Thursday, March 6, 2014

Drop by Drop

It's weird to feel so good these days. It just goes to show how long it's been since I've felt even remotely "normal" or at my baseline for contentment. It is almost shocking to me that I don't feel despair and crippling anxiety. The anxious person in me is waiting for the other shoe to drop, but I think it already dropped, last year, right around this time of year, in fact.

And this year, at this time, I am on my way up from the abyss. Spring is coming, I'm taking good care of my kids, I'm trying to give my husband a break since he is working so much, and I'm taking care of myself, too.

I guess this relates to Buddhism in that quote "A jug fills drop by drop." Little things make a difference over the long haul. I have been slowly chipping away at my insecurities and issues and I'm coming up with an adult I can be proud to call myself.

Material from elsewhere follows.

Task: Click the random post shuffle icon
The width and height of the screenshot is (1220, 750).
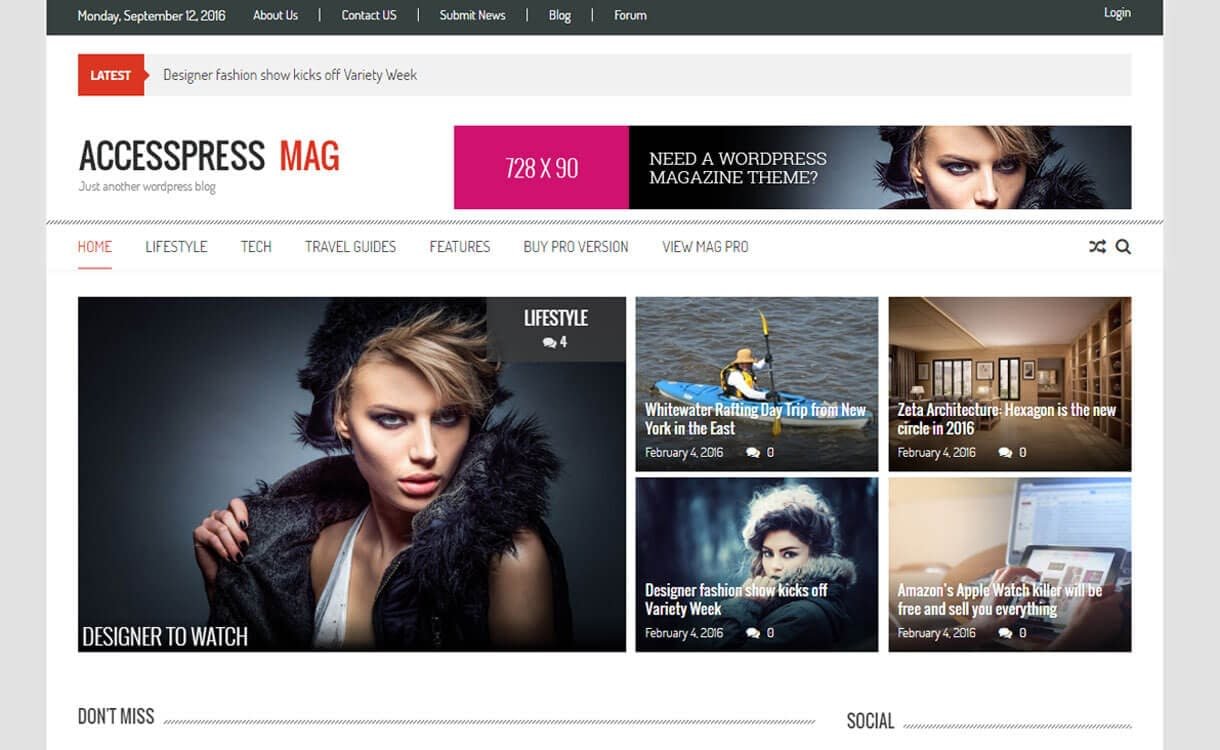Action: click(x=1096, y=246)
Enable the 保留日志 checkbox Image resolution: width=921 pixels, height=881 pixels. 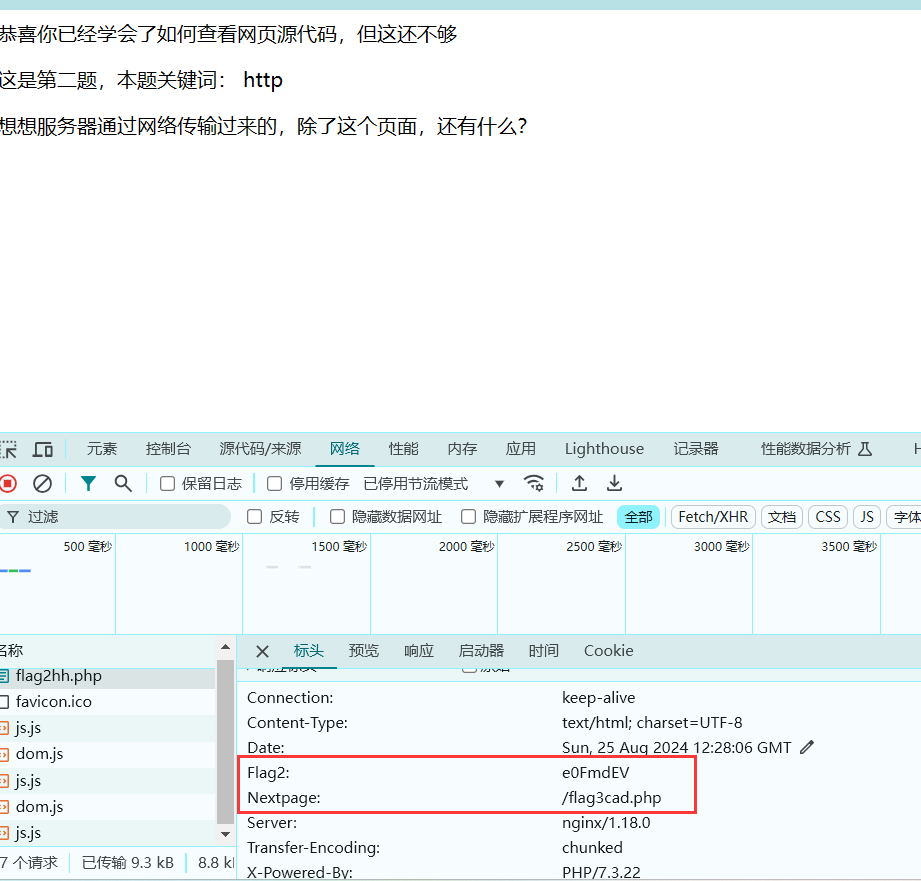[168, 484]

In the same vein as the above quote, I've started doing little things every morning to keep the house tidy. If I spend five minutes in every room in the house, it's amazing how much nicer everything looks. And I'm reading "How to Train a Wild Elephant" and it's full of these great exercises, one of which is "Leave no trace." You're to leave no evidence that you've visited a room--bathroom, kitchen, whatever. And then the next challenge is "Leave the room better than when you came in." I really like that philosophy. I'm feeling very spring cleany so this goes a ways to inspire me.

Off to do more puttering.



Sunday, March 2, 2014

Choice and Change

It's been awhile. Lots of stuff going on on the emotional level. Investigating mental health care options for my son as well as managing my own. I've come to the conclusion that I like this whole being an adult thing. In the past I have spent too much time acting like a child when it would have made life easier if I had taken a more mature route.

I'm not saying everything I did sucked because I'm a big fat baby. But at times, I've given away my autonomy at the cost of my maturity. I've always done things because other people want me to do them. And I'm not so sure that's how to live a happy, healthy life. It isn't healthy to have "the disease to please" to the extent I do. And many others I know, too.

This is not to say that input from others holds no value. Naturally different people have different concepts of you, which may or may not overlap with your own self concept.

I'm just learning to notice my feelings more and the fact that I am making choices even when I think I'm not. Everything is a choice. And I am the only one who can make choices for myself, ultimately.

This feels like a big discovery to me. Where the hell have I been all these years?